▸ TASK BRIEF
Starting with the line with "You are a computer-use" and going on through the line with "Click the panel scroll down arrow", give the items again with "towel" swapped for "blanket" and everything else unchanged. Omit the pictures from your answer.

▸ THE DATA
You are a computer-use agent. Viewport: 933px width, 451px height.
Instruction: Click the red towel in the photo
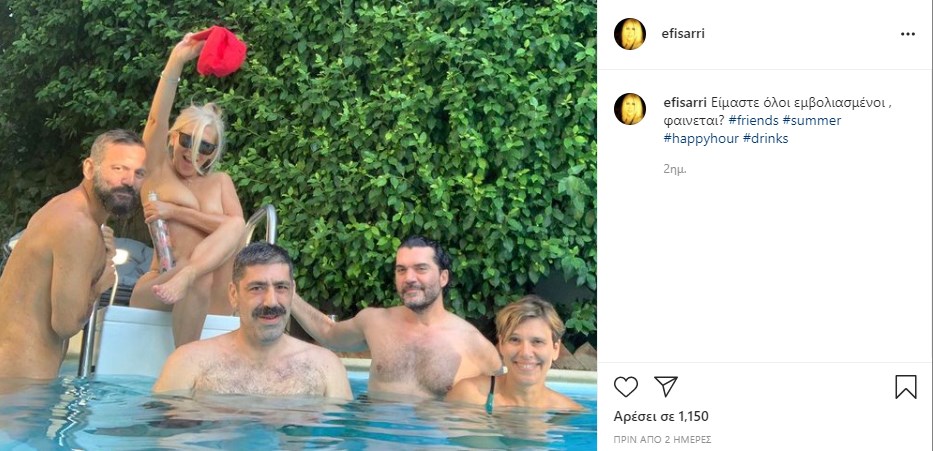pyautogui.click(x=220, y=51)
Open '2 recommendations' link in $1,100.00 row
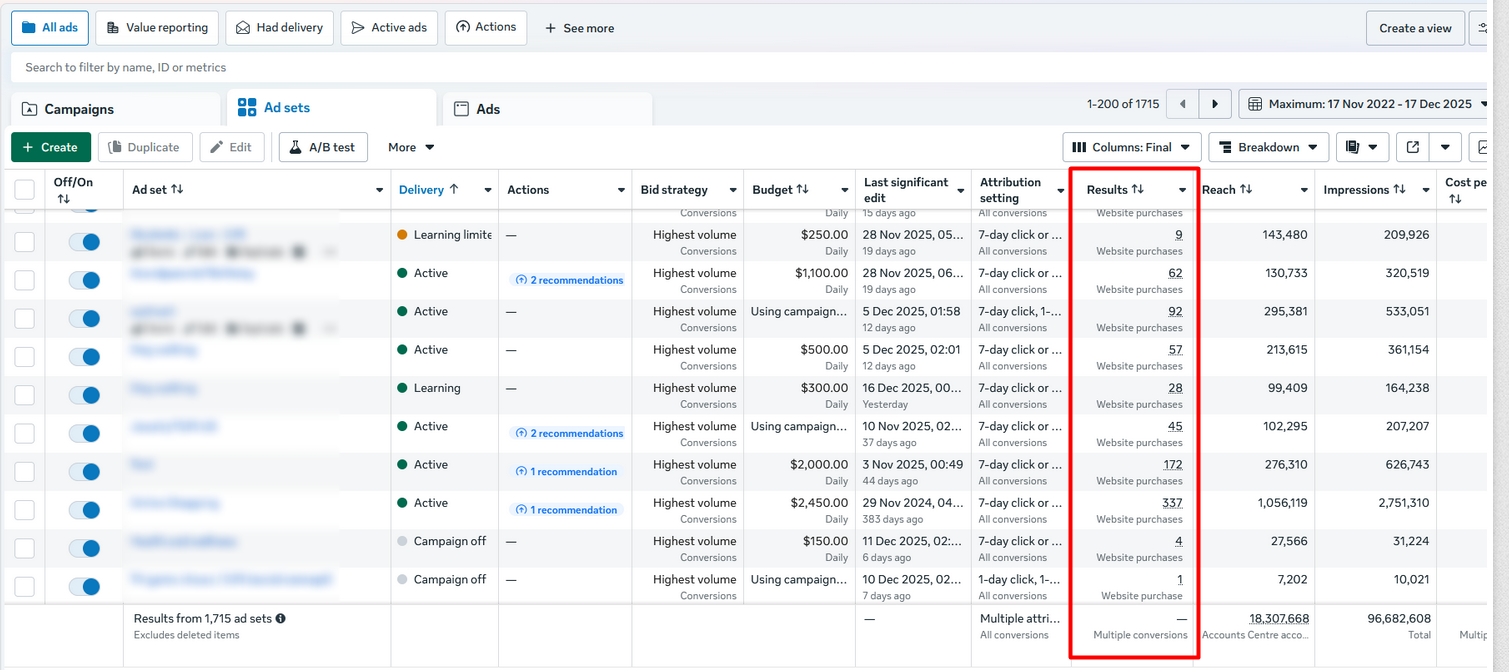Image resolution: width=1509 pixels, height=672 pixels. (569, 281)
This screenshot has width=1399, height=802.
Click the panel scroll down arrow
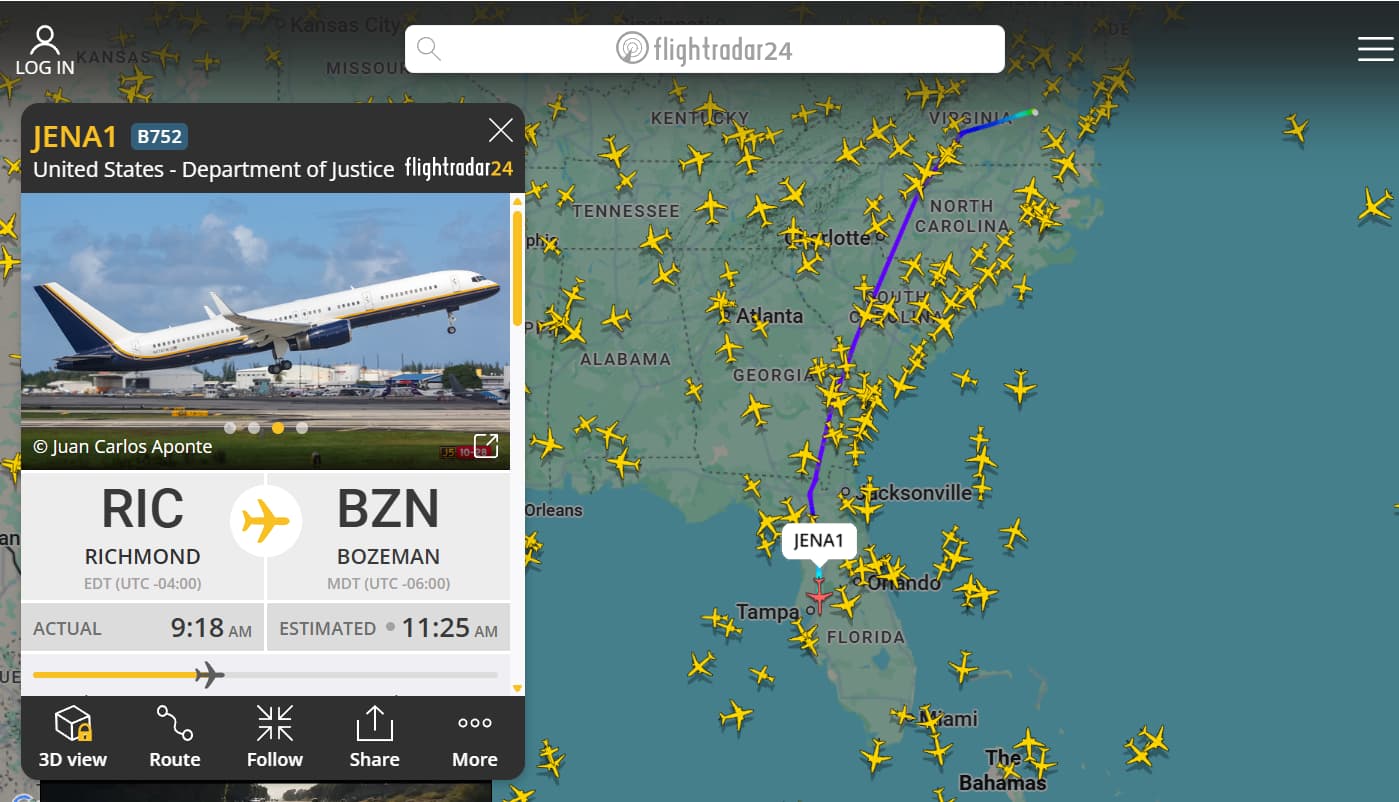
* * *
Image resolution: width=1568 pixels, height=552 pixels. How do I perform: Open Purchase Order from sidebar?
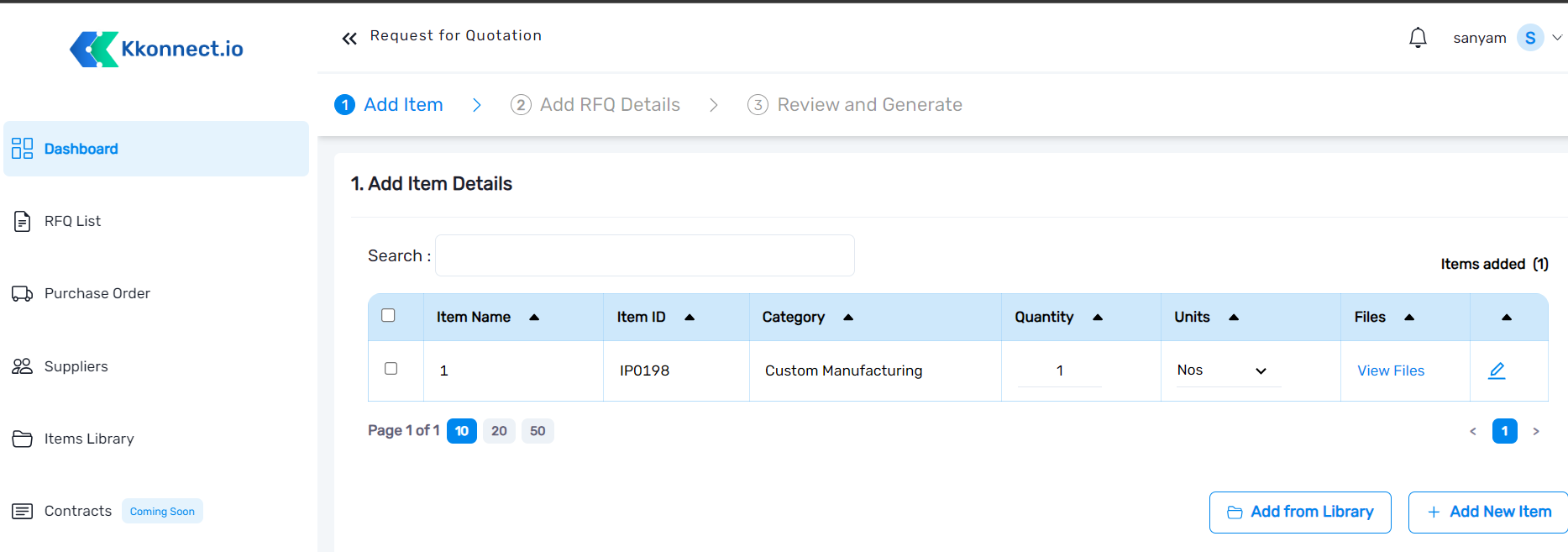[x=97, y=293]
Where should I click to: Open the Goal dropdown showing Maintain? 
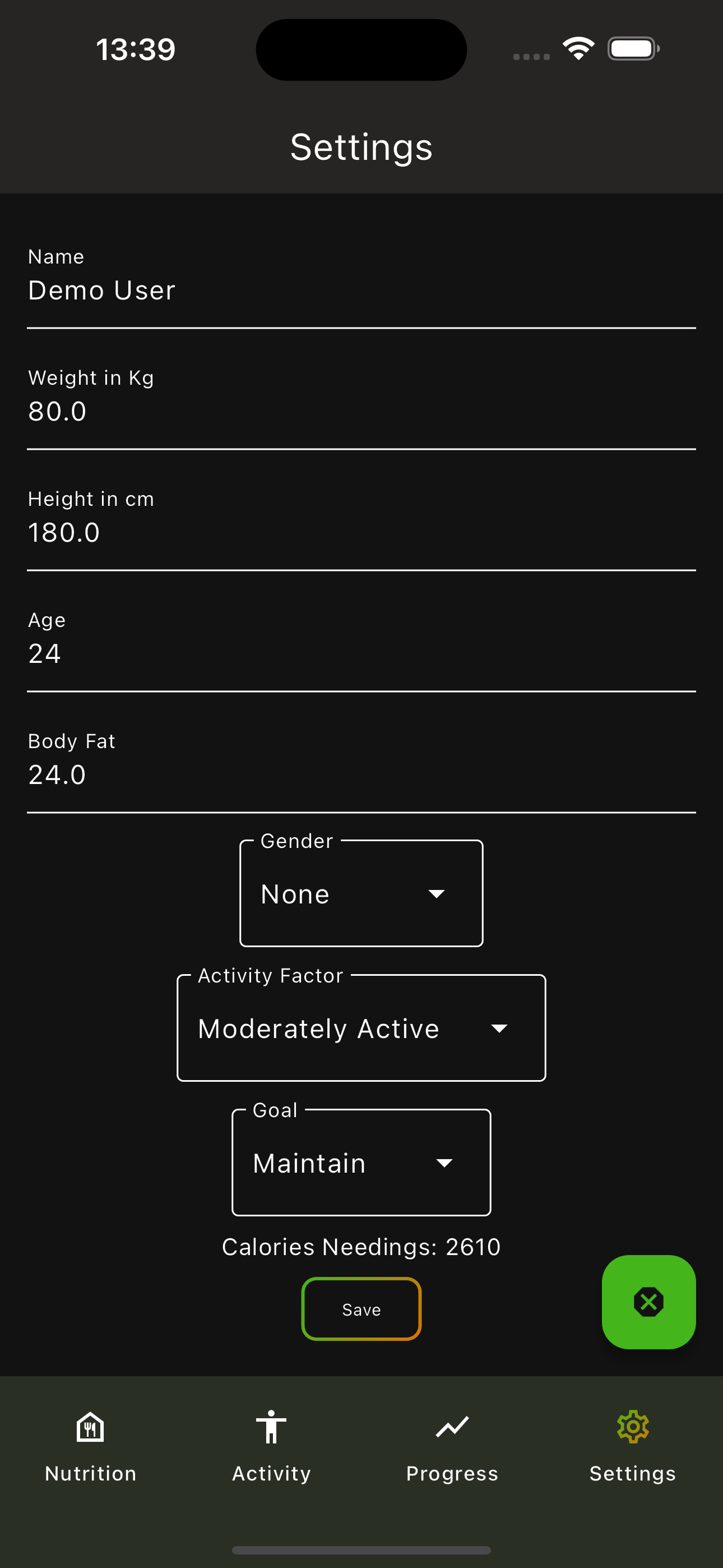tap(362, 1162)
--
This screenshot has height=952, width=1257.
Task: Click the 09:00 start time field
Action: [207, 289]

▸ EXERCISE OUTPUT
You are a computer-use agent. Viewport: 933px width, 451px height.
Instruction: Click the red blanket in the photo
pyautogui.click(x=220, y=51)
Open '2 recommendations' link in $1,100.00 row
Image resolution: width=1509 pixels, height=672 pixels. (569, 281)
This screenshot has width=1399, height=802.
Click the panel scroll down arrow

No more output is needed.